Format the lines of the listing below as a JSON list of strings, one string per line and blank lines omitted. Take only the lines from the one holding "Fashion Items (571, 125)" through the one holding "Testimonials (479, 10)", both included.

>> begin

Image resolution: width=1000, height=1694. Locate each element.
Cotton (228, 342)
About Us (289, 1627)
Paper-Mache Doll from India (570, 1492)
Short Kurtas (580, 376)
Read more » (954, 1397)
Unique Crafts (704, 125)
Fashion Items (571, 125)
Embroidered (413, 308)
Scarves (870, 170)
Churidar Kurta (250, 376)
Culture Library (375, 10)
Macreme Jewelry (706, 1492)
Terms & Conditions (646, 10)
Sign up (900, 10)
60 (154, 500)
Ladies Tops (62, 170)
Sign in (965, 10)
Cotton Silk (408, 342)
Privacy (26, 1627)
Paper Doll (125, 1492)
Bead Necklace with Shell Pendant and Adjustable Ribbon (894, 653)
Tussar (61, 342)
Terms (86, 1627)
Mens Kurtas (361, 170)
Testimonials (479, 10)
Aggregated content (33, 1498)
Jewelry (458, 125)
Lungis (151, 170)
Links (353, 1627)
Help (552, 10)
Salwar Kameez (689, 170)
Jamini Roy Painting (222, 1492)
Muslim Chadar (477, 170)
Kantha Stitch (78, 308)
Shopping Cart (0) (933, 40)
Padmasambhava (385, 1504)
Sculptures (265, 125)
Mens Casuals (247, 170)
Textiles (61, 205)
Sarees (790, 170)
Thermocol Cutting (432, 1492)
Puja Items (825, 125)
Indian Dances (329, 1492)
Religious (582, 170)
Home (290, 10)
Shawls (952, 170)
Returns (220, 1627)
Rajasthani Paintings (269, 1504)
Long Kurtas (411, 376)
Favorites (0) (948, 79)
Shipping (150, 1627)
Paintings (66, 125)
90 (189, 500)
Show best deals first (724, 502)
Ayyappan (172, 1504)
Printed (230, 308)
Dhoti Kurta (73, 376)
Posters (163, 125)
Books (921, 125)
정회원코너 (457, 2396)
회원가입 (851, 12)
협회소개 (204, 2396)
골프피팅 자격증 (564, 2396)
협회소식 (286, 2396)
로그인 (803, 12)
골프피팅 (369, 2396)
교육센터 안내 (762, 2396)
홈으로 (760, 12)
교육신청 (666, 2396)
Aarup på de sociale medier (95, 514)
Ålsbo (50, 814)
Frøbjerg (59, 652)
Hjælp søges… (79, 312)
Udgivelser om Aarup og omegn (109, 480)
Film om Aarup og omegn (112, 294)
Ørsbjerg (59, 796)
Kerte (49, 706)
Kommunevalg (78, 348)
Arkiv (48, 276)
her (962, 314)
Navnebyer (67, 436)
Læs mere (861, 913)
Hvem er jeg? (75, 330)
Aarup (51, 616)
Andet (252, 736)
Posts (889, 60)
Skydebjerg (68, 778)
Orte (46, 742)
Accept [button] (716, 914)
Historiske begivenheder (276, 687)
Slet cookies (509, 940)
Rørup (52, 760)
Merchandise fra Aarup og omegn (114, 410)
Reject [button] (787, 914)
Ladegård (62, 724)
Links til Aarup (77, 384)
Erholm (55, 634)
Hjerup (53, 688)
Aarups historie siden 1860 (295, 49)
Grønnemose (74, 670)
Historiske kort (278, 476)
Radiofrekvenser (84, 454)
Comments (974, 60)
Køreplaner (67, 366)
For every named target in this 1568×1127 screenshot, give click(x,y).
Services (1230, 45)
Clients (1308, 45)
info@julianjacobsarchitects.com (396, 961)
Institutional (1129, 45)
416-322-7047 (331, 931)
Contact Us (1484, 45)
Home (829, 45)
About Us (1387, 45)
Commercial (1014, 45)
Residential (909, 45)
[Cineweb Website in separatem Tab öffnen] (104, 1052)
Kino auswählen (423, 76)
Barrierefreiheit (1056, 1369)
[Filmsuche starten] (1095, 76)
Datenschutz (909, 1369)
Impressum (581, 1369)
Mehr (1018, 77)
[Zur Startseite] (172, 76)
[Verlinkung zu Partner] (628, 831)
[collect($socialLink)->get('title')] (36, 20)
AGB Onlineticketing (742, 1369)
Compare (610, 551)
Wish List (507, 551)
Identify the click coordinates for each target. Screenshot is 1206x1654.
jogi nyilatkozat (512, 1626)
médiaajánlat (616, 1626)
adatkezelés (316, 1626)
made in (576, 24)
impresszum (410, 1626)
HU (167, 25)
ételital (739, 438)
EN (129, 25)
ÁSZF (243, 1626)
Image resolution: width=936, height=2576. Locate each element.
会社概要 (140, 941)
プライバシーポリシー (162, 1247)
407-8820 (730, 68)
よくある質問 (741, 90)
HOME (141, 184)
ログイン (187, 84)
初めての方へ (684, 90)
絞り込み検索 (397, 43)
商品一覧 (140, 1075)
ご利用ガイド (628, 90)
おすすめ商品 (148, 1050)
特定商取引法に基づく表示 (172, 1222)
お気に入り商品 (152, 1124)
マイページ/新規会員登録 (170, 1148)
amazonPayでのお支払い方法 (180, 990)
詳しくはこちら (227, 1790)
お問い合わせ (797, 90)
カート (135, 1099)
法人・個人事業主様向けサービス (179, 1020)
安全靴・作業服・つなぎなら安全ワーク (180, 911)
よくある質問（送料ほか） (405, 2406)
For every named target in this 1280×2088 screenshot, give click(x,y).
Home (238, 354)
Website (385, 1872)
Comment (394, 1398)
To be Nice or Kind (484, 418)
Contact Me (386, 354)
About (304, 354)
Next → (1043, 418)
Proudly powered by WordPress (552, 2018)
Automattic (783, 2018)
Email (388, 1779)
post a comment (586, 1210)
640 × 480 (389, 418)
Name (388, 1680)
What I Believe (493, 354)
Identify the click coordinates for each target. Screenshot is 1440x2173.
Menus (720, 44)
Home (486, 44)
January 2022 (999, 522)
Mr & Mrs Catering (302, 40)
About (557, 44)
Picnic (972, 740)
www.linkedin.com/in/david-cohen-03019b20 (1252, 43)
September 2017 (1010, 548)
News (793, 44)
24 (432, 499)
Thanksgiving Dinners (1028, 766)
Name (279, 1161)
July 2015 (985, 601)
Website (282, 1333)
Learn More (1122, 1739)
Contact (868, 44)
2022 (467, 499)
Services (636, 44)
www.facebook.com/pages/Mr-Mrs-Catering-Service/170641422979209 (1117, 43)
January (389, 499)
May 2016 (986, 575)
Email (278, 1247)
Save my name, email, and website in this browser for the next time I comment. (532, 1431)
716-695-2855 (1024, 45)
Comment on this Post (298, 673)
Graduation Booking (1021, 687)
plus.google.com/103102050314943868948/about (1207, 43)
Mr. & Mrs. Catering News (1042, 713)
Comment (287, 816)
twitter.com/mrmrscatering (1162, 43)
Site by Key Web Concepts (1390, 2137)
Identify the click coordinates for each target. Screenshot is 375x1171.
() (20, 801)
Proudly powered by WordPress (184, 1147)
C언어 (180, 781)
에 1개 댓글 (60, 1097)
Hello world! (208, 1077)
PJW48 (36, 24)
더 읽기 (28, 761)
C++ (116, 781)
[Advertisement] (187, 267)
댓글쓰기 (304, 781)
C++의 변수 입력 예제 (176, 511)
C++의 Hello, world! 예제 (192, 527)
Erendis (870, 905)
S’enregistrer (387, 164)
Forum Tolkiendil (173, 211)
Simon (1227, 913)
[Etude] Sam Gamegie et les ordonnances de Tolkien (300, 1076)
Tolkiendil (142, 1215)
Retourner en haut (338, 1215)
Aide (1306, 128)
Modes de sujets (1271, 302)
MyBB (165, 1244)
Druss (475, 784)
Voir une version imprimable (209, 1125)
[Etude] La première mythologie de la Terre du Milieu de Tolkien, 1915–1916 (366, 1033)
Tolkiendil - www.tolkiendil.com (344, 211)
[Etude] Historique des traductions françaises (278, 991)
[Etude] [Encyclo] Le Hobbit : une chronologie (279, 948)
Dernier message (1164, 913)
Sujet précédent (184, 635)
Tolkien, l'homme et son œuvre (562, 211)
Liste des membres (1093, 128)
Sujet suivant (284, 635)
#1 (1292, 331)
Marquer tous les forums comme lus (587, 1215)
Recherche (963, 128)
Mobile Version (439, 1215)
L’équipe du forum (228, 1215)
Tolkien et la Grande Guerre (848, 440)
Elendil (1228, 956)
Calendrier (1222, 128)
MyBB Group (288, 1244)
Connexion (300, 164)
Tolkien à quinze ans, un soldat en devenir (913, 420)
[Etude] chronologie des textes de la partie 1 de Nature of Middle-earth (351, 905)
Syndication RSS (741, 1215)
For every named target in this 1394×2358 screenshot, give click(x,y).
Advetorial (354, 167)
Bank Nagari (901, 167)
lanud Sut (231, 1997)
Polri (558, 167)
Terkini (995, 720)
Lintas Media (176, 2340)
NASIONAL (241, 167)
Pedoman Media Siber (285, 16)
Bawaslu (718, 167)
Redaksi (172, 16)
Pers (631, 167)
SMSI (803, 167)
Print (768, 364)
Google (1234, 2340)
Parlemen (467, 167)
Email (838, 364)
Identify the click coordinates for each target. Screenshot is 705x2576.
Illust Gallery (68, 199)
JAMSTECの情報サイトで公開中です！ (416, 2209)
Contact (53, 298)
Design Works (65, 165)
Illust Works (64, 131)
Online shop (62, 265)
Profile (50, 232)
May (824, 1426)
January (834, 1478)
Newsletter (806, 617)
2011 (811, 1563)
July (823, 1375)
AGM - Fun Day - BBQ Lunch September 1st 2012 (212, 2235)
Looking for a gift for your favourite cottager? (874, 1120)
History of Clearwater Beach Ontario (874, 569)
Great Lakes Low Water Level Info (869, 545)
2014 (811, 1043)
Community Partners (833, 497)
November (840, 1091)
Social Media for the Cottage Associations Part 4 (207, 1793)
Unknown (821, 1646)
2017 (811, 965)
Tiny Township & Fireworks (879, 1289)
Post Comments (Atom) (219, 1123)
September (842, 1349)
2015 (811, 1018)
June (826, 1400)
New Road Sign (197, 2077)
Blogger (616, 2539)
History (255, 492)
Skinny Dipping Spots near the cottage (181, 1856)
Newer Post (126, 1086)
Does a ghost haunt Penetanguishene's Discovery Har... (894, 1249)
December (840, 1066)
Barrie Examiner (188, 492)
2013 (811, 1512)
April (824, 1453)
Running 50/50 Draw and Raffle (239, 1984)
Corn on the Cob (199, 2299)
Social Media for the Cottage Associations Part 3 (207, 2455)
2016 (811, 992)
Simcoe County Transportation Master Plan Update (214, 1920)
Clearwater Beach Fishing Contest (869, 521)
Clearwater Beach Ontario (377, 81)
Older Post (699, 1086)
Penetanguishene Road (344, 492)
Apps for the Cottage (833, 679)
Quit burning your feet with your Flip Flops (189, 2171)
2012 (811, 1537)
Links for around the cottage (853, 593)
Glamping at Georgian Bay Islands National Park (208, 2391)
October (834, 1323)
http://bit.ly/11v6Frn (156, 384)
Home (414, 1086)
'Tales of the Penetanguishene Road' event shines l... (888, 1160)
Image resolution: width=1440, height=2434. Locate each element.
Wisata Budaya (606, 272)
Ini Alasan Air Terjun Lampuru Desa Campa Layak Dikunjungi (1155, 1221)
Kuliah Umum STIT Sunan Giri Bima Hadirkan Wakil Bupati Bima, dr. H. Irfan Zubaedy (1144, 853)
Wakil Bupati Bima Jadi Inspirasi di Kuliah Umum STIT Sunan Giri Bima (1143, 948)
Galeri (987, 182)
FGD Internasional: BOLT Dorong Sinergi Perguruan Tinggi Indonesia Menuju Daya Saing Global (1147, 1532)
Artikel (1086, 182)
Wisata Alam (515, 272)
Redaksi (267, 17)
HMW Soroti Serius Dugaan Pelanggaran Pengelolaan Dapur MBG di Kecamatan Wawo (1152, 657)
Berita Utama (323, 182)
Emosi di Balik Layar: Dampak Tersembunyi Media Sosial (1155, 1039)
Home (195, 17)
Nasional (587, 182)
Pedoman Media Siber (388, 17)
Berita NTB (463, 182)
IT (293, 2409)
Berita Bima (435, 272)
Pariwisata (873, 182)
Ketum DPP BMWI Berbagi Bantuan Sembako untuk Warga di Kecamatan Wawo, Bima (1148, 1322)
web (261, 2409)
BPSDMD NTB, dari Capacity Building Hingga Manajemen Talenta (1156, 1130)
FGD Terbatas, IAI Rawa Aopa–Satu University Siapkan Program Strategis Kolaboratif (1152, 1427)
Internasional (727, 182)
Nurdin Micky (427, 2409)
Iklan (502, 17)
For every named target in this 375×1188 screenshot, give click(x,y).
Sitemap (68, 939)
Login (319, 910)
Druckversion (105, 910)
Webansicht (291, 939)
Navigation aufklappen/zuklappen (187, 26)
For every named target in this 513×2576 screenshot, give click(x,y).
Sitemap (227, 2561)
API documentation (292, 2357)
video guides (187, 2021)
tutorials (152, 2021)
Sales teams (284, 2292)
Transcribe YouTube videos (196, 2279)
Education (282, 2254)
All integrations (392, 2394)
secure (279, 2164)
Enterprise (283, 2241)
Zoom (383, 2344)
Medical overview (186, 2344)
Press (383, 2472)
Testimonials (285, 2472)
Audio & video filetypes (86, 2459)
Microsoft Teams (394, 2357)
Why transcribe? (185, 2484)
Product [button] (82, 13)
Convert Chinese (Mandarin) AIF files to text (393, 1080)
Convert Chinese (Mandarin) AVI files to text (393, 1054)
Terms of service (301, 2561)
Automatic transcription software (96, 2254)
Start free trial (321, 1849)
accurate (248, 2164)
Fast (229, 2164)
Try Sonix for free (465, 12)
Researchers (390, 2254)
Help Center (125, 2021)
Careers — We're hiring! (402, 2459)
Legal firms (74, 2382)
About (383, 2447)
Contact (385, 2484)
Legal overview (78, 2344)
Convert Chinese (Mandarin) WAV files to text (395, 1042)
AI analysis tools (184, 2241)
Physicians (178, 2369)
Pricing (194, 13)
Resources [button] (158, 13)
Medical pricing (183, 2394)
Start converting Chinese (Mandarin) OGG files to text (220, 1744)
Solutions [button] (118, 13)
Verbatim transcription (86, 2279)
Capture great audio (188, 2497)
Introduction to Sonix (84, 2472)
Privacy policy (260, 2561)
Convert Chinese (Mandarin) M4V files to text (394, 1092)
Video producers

>> end

◆ Result ◆
[
  "Fashion Items (571, 125)",
  "Embroidered (413, 308)",
  "Scarves (870, 170)",
  "Churidar Kurta (250, 376)",
  "Culture Library (375, 10)",
  "Macreme Jewelry (706, 1492)",
  "Terms & Conditions (646, 10)",
  "Sign up (900, 10)",
  "60 (154, 500)",
  "Ladies Tops (62, 170)",
  "Sign in (965, 10)",
  "Cotton Silk (408, 342)",
  "Privacy (26, 1627)",
  "Paper Doll (125, 1492)",
  "Bead Necklace with Shell Pendant and Adjustable Ribbon (894, 653)",
  "Tussar (61, 342)",
  "Terms (86, 1627)",
  "Mens Kurtas (361, 170)",
  "Testimonials (479, 10)"
]